*Extracted information*.
***
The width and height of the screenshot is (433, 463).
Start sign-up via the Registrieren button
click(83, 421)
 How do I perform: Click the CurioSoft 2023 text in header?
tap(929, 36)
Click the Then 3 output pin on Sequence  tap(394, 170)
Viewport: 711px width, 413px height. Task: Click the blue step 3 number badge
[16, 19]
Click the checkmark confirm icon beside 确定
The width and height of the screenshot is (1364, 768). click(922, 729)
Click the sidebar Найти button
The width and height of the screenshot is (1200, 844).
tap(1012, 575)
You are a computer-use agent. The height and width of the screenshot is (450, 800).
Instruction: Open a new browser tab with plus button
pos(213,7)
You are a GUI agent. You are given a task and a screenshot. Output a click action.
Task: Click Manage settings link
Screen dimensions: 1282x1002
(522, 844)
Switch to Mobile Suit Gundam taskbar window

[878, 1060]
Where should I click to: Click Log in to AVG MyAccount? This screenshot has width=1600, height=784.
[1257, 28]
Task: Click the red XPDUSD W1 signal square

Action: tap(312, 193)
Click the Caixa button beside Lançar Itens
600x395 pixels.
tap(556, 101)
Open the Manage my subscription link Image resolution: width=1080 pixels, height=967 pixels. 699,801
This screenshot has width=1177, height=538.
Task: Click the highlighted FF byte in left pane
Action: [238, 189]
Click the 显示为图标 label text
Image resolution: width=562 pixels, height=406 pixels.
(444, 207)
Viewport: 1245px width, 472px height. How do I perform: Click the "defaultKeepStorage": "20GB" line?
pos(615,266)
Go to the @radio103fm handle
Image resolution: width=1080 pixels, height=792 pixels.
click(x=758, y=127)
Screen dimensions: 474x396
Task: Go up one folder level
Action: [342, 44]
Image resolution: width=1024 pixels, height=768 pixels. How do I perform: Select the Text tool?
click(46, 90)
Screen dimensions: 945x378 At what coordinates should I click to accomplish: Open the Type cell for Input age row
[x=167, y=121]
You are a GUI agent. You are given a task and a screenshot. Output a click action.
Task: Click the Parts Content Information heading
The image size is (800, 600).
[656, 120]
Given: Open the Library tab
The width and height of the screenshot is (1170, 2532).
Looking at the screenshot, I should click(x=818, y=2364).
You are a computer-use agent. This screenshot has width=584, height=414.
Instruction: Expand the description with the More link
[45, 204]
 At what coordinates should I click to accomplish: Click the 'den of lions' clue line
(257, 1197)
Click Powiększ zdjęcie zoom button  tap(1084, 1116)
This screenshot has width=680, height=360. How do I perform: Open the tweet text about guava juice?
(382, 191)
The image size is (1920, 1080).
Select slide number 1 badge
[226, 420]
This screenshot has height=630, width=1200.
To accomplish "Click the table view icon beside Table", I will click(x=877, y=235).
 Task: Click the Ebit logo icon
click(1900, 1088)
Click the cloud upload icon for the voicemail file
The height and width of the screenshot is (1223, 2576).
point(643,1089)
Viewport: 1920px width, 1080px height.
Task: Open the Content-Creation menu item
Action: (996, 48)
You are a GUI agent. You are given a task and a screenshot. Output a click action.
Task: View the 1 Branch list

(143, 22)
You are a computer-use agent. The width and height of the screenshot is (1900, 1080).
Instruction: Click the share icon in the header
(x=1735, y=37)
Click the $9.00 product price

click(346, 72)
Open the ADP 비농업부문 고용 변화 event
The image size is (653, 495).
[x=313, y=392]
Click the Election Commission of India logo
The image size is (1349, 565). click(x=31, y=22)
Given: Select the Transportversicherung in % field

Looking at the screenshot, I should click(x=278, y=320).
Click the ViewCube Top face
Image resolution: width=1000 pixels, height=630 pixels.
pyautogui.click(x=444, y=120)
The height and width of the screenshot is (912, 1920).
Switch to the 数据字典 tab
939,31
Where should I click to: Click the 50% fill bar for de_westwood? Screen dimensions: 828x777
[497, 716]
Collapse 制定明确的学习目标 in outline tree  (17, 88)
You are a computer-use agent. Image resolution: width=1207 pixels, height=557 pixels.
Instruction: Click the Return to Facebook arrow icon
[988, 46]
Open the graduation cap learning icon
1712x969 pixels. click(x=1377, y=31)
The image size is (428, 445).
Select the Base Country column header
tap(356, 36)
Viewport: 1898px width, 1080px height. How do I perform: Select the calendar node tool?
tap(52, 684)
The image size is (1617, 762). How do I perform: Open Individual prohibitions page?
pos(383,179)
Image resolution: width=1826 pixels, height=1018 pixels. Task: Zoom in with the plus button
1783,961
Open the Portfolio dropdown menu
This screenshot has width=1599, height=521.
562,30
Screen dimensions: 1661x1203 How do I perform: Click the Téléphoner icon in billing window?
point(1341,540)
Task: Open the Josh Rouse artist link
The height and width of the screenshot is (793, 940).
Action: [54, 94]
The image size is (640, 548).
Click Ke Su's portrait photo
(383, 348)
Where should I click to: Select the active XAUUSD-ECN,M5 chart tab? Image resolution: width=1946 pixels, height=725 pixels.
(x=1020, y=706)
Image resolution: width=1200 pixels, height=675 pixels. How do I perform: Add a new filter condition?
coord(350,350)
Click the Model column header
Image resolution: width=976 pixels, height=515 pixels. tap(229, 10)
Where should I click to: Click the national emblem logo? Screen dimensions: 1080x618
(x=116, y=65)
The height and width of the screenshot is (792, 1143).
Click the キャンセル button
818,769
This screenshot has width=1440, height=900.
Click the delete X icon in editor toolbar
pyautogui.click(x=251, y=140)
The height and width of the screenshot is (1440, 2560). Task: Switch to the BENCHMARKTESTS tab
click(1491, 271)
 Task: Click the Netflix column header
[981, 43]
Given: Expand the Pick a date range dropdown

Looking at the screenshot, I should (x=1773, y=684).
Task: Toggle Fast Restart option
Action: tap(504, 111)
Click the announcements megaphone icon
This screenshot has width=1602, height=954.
***
*Direction*.
Reproduce the items above word for word, starting at the very first one and ending with the line that contains "click(46, 90)", both ends included.

*The output*.
The width and height of the screenshot is (433, 463).
Start sign-up via the Registrieren button
click(83, 421)
 How do I perform: Click the CurioSoft 2023 text in header?
tap(929, 36)
Click the Then 3 output pin on Sequence  tap(394, 170)
Viewport: 711px width, 413px height. Task: Click the blue step 3 number badge
[16, 19]
Click the checkmark confirm icon beside 确定
The width and height of the screenshot is (1364, 768). click(922, 729)
Click the sidebar Найти button
The width and height of the screenshot is (1200, 844).
tap(1012, 575)
You are a computer-use agent. The height and width of the screenshot is (450, 800).
Instruction: Open a new browser tab with plus button
pos(213,7)
You are a GUI agent. You are given a task and a screenshot. Output a click action.
Task: Click Manage settings link
Screen dimensions: 1282x1002
(522, 844)
Switch to Mobile Suit Gundam taskbar window

[878, 1060]
Where should I click to: Click Log in to AVG MyAccount? This screenshot has width=1600, height=784.
[1257, 28]
Task: Click the red XPDUSD W1 signal square

Action: tap(312, 193)
Click the Caixa button beside Lançar Itens
600x395 pixels.
tap(556, 101)
Open the Manage my subscription link Image resolution: width=1080 pixels, height=967 pixels. 699,801
This screenshot has width=1177, height=538.
Task: Click the highlighted FF byte in left pane
Action: [238, 189]
Click the 显示为图标 label text
Image resolution: width=562 pixels, height=406 pixels.
(444, 207)
Viewport: 1245px width, 472px height. How do I perform: Click the "defaultKeepStorage": "20GB" line?
pos(615,266)
Go to the @radio103fm handle
Image resolution: width=1080 pixels, height=792 pixels.
click(x=758, y=127)
Screen dimensions: 474x396
Task: Go up one folder level
Action: [342, 44]
Image resolution: width=1024 pixels, height=768 pixels. How do I perform: Select the Text tool?
click(46, 90)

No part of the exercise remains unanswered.